Publish Date: 25/11/2023
The Albanese government will target top foreign-born talent for the long haul in its upcoming migration strategy, as a new OECD study shows skilled migrants boost the productivity of local workers.
Home Affairs Minister Clare O'Neil's response to the expert panel's migration review delivered in March, due within weeks, is also expected to tighten entry for temporary migrants who have surged into the country after borders were reopened to foreigners in November 2021.
There are 331,000 more international students and foreign workers here than the pre-pandemic high of September 2019, leading to world-leading population growth that is putting pressure on housing supply and consumer inflation.
New figures from the Department of Home Affairs show that in the two years to the end of last month, the number of temporary visa holders in Australia with work rights - including students, graduates, working holiday-makers, skilled and unskilled workers, and New Zealand citizens - has risen 692,500.
At the start of this month, there were almost 2.3 million people on temporary visas with work rights, or about one in six of the nation's entire labour force of 14.6 million.
In the past financial year, the stock of people on temporary visas (not including visitors and aircrew) rose 424,000, more than twice the number of enduring settlers.
Looming restrictions on demand-driven temporary entry, as Canberra addresses visa integrity issues and rejects more student applications, will lead to a fall in migrant inflows in coming years, a senior government source told The Australian.
In recent days, Home Affairs published the final outcome for the permanent migration program in 2022-23, with 73 per cent of the 195,000 places filled in the skilled stream, a reversal from the previous two years when migration dried up due to the pandemic and the family stream raised its share of places.

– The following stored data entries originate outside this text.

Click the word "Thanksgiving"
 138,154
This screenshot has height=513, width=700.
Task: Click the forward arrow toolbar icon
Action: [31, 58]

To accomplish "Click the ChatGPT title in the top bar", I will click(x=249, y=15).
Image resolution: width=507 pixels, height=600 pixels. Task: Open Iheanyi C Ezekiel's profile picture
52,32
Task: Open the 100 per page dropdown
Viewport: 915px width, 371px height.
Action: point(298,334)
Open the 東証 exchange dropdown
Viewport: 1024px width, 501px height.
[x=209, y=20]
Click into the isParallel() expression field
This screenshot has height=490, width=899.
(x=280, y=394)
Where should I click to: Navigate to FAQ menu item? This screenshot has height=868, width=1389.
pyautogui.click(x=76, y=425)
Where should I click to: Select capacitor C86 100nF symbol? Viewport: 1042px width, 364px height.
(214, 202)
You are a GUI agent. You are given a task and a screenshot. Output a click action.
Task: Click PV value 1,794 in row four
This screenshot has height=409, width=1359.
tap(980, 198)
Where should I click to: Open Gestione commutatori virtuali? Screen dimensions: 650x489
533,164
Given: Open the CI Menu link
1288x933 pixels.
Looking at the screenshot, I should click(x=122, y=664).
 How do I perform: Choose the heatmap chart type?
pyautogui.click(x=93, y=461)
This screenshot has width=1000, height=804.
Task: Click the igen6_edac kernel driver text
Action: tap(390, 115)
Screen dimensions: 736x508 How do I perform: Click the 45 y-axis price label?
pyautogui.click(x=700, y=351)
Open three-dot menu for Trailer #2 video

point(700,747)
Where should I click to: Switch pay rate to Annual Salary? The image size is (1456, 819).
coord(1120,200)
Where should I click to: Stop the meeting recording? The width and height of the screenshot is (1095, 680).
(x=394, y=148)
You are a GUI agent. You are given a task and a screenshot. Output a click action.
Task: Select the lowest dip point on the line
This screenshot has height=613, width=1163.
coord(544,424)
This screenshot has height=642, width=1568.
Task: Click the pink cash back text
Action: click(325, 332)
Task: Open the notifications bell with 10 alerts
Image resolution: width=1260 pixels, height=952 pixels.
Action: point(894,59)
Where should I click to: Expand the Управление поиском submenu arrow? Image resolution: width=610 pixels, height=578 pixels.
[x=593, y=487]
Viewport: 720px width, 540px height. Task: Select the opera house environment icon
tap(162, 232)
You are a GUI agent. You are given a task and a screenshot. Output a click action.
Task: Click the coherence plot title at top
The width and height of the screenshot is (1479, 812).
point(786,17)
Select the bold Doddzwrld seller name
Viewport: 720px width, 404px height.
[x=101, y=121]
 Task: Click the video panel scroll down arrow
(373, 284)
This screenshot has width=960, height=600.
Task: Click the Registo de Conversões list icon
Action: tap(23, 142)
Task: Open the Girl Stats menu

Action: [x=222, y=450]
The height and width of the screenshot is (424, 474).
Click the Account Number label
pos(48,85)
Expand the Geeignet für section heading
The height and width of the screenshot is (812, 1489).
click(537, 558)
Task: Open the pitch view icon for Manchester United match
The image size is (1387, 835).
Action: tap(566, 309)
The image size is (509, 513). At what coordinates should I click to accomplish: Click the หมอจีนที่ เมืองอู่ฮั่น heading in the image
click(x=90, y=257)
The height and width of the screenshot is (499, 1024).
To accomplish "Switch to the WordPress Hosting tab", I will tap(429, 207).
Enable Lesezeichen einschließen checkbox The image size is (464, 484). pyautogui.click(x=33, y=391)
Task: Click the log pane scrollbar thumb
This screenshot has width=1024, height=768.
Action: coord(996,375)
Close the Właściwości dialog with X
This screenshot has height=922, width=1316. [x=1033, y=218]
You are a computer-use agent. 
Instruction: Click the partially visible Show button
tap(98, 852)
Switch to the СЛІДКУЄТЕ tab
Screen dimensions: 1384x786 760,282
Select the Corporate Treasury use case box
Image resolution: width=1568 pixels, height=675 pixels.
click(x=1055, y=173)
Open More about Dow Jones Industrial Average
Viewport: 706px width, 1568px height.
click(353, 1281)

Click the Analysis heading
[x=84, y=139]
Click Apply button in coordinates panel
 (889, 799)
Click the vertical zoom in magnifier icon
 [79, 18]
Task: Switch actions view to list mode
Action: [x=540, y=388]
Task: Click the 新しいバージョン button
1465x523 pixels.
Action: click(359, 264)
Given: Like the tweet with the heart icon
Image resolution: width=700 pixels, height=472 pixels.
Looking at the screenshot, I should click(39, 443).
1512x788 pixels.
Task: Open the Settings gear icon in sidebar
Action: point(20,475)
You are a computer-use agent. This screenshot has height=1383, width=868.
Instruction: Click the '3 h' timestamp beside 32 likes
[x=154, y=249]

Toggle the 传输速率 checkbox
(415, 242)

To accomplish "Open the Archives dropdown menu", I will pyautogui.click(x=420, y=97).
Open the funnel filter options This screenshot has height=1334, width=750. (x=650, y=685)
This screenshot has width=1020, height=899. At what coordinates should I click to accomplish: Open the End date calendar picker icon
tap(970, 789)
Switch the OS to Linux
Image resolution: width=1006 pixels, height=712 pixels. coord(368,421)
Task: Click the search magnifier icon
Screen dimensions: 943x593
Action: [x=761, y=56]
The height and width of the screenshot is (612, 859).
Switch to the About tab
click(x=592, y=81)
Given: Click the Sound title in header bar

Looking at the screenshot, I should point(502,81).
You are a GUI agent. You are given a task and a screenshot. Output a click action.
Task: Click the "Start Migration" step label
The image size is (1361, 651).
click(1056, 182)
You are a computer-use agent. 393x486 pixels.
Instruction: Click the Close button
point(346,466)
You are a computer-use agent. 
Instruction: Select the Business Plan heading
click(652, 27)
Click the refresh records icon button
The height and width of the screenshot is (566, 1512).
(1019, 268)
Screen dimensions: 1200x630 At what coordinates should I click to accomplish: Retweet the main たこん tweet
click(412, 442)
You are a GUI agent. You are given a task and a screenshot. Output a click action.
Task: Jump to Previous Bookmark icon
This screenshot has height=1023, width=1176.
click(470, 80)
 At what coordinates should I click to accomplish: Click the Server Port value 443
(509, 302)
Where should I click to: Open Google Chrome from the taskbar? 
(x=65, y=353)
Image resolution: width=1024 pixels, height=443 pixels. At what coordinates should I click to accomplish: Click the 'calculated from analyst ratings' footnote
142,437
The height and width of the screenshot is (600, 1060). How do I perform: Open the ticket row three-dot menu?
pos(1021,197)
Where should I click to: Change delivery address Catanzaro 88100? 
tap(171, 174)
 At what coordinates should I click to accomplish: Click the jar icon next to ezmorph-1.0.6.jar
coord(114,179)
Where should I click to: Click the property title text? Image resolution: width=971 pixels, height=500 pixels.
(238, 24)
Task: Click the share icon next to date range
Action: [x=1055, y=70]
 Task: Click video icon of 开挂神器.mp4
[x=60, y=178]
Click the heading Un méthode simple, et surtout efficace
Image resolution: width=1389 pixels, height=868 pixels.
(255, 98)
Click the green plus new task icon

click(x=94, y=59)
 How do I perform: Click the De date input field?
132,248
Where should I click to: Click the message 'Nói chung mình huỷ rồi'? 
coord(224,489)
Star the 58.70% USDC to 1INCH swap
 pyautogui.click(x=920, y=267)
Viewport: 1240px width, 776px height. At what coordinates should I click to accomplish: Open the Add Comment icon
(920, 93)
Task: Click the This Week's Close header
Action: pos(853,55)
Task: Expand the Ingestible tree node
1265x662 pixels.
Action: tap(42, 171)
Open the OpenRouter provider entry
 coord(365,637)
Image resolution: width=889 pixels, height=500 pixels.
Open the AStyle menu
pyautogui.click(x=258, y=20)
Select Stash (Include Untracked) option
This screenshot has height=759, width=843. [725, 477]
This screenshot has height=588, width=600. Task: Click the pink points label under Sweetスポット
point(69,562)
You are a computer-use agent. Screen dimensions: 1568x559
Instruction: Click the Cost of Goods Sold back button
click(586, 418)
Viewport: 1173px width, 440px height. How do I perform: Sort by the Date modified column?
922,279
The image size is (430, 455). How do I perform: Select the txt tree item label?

In 2022-21, when the permanent program welcomed 160,000 people, only half were in the skilled stream.
The federal government announced in May that the planning level for the 2023-24 permanent program would be set at 190,000 places, with 72 per cent designated for the skilled stream.
As the expert panel found, while Australia mainly relies on the annual permanent migration cap to manage migrant numbers, it “is a poor tool for driving predictability of overall migration flows”.
Canberra's former top bureaucrat Martin Parkinson, who led the migration review, said government needed to consider the optimal size and composition of migrant intakes, temporary and permanent, over the medium to long term in the best interests of Australia.
"What we've done, without ever setting out to do it - and I'm sure if the Australian public had been asked they would not have agreed to it - is we've created a guest worker program, with a permanent underclass of people who are temporary migrants," Dr Parkinson told The Australian.
"They have no pathways to permanency, they have no idea what their status is, but we also don't force them to leave."